Sri Lanka says Kosovo decision a threat to nations

COLOMBO (Reuters) - Sri Lanka, fighting a 25-year insurgency by Tamil separatists, said it was concerned about Kosovo's unilateral declaration of independence as it could set a precedent in other parts of the world and hurt nations.

"The Unilateral Declaration of Independence by Kosovo could set an unmanageable precedent in the conduct of international relations, the established global order of sovereign States and could thus pose a grave threat to international peace and security," the Foreign ministry said in a statement.

Sri Lanka's Liberation Tigers of Tamil Eelam have been fighting for an independent homeland for minority Tamils in the east and north of the island.

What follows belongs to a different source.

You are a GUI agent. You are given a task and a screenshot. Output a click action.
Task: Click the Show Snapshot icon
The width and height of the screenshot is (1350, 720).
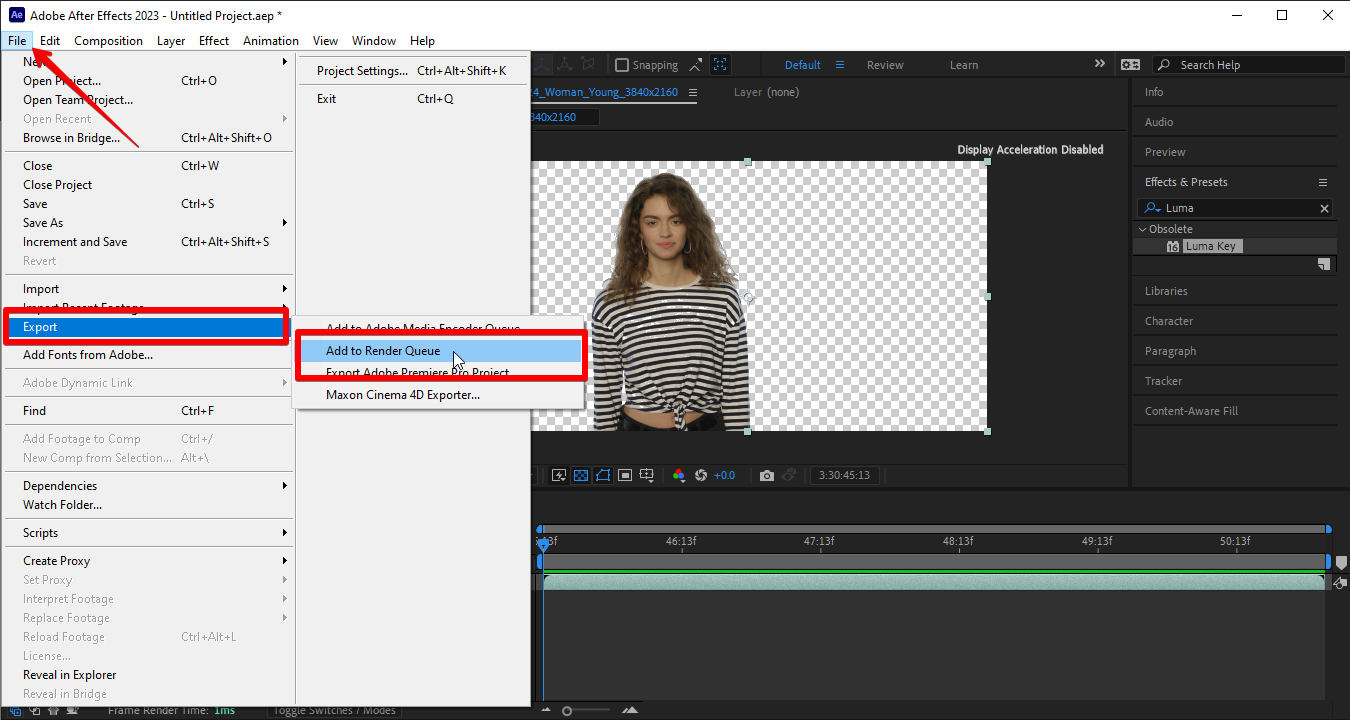coord(788,474)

More than 70,000 people have been killed since 1983.

Colombo has vowed to crush the rebels militarily.

"This action by Kosovo is a violation of the Charter of the United Nations, which enshrines the sovereignty and territorial integrity of Member States," the statement said.

Kosovo Albanians declared independence on Sunday, confidently awaiting Western recognition for their state despite the anger its secession provoked in Serbia and Russia's warnings of fresh Balkan unrest.

China has also expressed concern.

Sri Lanka also said the Kosovo declaration was made without the consent of the majority of the people of Serbia and was a violation of the charter of the United Nations.